FEATURED REVIEW
ELENA KNOWS by Claudia Piñeiro, translated by Frances Riddle, Charco Press.
Elena Knows, by Argentine crime novelist Claudia Piñeiro, has at last made its way into English, fifteen years after its original publication in Spanish. Piñeiro is widely and justly popular, not just in Argentina but throughout Latin America, known for her novels that push the boundaries of conventional crime fiction, both in form and in content.
Elena Knows is a short, novella length book that takes as its main character an aging widow—suffering from end stage Parkinson’s—whose only daughter has been found hanging from the bell tower of the neighborhood church in Buenos Aries. Elena refuses to believe the police explanation, and starts out across town, in defiance of the Parkinson’s that cripples her—head bent, shuffling, unable to raise her eyes past ground level—in search of a woman she believes can help solve the mystery of her daughter’s death.
This crosstown journey forms the narrative spine of the novel, straight forward enough, on the face of it, but this is also a stream of consciousness narrative, told mostly within Elena’s point of view, that moves seamlessly back and forth in time. The tonal range in the prose is likewise more complex than it seems, going from the colloquial to the poetic to the philosophic, yet all of piece, while not calling attention to itself (an accomplishment echoed quite well by translator Frances Riddle). The novel captures the grit of the working-class neighborhood, but also a Kafkaesque underworld—of welfare bureaucracy, of hospital beds, of endless subway rides. All is filtered through the protagonist’s consciousness: an individual —in search of her daughter’s killer—whose mind is increasingly unable to control the action of her Parkinson’s ridden body.
In its psychological dimensions, the book has drawn comparisons to Hitchcock, but also, in literary circles, to expressionist novelists such as Thomas Bernhard, whose novels enter similar philosophical ground. Part of the appeal of this novel is its humor, a dark humor to be sure, but also its refusal of sentimentality: in its portrayal of the mother/daughter relations, of the Catholic priest, of the cops, of the main character herself. All are at once grotesques but also intensely human and familiar.

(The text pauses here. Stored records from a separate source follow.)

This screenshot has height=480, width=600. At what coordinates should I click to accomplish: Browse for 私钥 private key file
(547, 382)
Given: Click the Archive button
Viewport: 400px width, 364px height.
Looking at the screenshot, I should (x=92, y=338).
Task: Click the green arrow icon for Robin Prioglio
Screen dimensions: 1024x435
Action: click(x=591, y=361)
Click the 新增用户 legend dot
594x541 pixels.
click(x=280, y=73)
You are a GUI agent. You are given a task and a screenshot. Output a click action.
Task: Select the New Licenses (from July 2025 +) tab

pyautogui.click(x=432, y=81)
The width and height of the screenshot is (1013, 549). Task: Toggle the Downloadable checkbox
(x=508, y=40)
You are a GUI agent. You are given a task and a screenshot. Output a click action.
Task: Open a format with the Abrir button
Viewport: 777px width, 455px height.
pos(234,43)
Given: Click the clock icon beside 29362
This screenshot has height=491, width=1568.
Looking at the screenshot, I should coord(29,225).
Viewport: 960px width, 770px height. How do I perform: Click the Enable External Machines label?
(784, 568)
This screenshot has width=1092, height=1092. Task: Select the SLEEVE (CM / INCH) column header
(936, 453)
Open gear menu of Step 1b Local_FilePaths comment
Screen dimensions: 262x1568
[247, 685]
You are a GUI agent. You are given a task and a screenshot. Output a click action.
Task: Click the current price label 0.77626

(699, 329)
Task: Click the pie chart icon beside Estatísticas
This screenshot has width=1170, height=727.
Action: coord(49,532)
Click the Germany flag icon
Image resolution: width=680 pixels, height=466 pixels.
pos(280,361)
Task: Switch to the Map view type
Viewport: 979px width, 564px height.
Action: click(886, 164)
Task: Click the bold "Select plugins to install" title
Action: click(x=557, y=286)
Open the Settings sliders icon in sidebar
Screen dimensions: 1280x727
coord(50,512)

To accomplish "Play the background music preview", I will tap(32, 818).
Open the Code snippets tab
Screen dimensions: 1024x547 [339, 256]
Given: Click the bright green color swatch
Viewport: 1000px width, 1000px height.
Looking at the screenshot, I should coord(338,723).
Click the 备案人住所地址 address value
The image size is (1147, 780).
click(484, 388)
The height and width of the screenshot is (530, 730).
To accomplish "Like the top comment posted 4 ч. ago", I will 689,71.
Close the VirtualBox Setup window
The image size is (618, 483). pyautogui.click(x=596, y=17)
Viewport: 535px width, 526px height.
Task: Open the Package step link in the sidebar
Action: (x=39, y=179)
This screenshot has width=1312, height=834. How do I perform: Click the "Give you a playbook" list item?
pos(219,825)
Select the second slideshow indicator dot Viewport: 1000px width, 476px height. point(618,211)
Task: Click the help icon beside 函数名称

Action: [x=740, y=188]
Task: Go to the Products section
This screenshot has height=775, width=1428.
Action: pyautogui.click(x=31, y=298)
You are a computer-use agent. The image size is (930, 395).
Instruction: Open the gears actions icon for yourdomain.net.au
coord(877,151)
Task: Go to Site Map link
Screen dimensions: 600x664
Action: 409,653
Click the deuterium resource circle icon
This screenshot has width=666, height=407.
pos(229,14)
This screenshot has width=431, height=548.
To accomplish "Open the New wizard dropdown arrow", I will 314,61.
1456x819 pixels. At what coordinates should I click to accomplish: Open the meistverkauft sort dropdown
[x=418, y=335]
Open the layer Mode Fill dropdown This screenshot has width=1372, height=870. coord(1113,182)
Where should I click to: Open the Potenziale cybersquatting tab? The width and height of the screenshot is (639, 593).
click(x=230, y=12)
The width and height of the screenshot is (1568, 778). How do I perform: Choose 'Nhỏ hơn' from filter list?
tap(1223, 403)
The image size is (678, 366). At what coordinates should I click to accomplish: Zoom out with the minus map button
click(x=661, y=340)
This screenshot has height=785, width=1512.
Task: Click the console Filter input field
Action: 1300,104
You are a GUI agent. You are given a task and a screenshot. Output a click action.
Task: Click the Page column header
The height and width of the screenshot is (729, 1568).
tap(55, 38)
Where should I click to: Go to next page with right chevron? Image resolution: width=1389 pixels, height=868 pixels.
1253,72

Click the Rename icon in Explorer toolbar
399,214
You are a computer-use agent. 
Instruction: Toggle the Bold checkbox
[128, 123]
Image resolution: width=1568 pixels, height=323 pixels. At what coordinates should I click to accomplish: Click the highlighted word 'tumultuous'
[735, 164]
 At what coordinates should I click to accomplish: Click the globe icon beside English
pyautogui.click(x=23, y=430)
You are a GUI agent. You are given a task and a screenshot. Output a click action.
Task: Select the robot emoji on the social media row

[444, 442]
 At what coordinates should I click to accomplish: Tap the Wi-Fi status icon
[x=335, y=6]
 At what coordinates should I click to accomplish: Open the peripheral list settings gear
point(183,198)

Likewise, the tale insists on paradox.
Piñeiro does not drag her thematic concerns into the daylight—like some tawdry moral laundry in need of illumination—but instead leaves them to lie in the shadows of the tale itself, paradoxical, dualistic, ultimately inexpressible, yet as integral to the conception of the story as bestiality to Simenon, as sociopathy to Highsmith, as the prison of linear time to the infinite fictions of Julio Cortazar.